TechReady9 Day 1 Wrap-up
TechReady is always motivating and day one of TechReady 9 was no different as thousands of folks from Microsoft’s field organization (Consulting, Support, Sales, etc) take over the Washington State Conference & Trade Center in Seattle. The day one keynote was headlined by Microsoft’s COO Kevin Turner who reviewed last year’s challenging environment and our successes then pumped up the crowd for FY10. Despite the tough economy its a pretty exciting time at Microsoft with the huge wave of products coming to market over the next 12 months.
After the keynote I attended the general session for System Center.
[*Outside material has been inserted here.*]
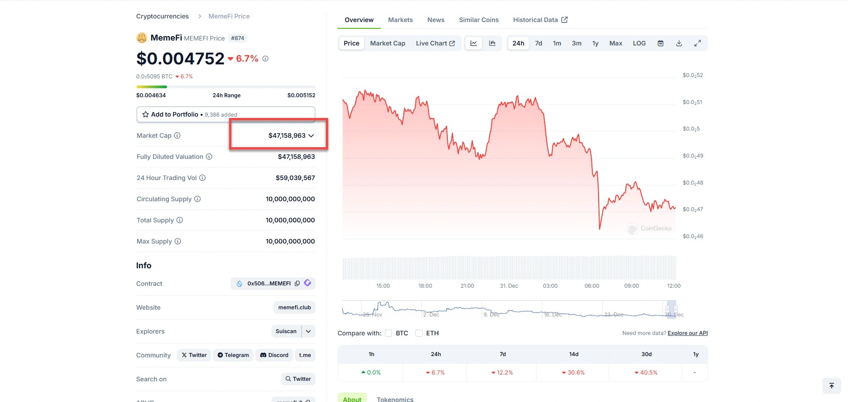The width and height of the screenshot is (848, 402).
Task: Select the 7d time range
Action: (538, 43)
This was very interesting, but unfortunately most of it hasn’t been announced yet so I can’t detail it. The general themes of user centricity, virtualization, and modeling that were discussed at MMS are core to where System Center is going. The new System Center Service Manager product coming to market next year is also going to be very important. I look forward to the more detailed sessions on these topics this week.
Next I attended the Microsoft Services general session. This was more internally focused on our Services organization and business topics so wouldn’t be of much interest to readers.
In the afternoon I attended a double session, 3 hours total on Hyper-V and advanced storage scenarios. This was an excellent session with several presenters from the product group and some of my colleagues in Microsoft Consulting Services. They covered storage improvements in R2 across iSCSI, FibreChannel, Cluster Shared Volumes, etc. A good bit of time was spent on MPIO which provides multipathing and highly available storage connectivity. Some new whitepapers on that will be published in the next couple weeks which I’ll link to as they become available.
Finally, in the afternoon I attended another System Center session which I can’t really give any details about.
As with every TechReady, particularly for an infrastructure architect like myself and most readers of this blog interested in a range of technologies, at each timeslot there are at least 3 – 5 sessions I want to attend. Fortunately all of these are being recorded so I can view the other ones over time. Looking forward to Day 2!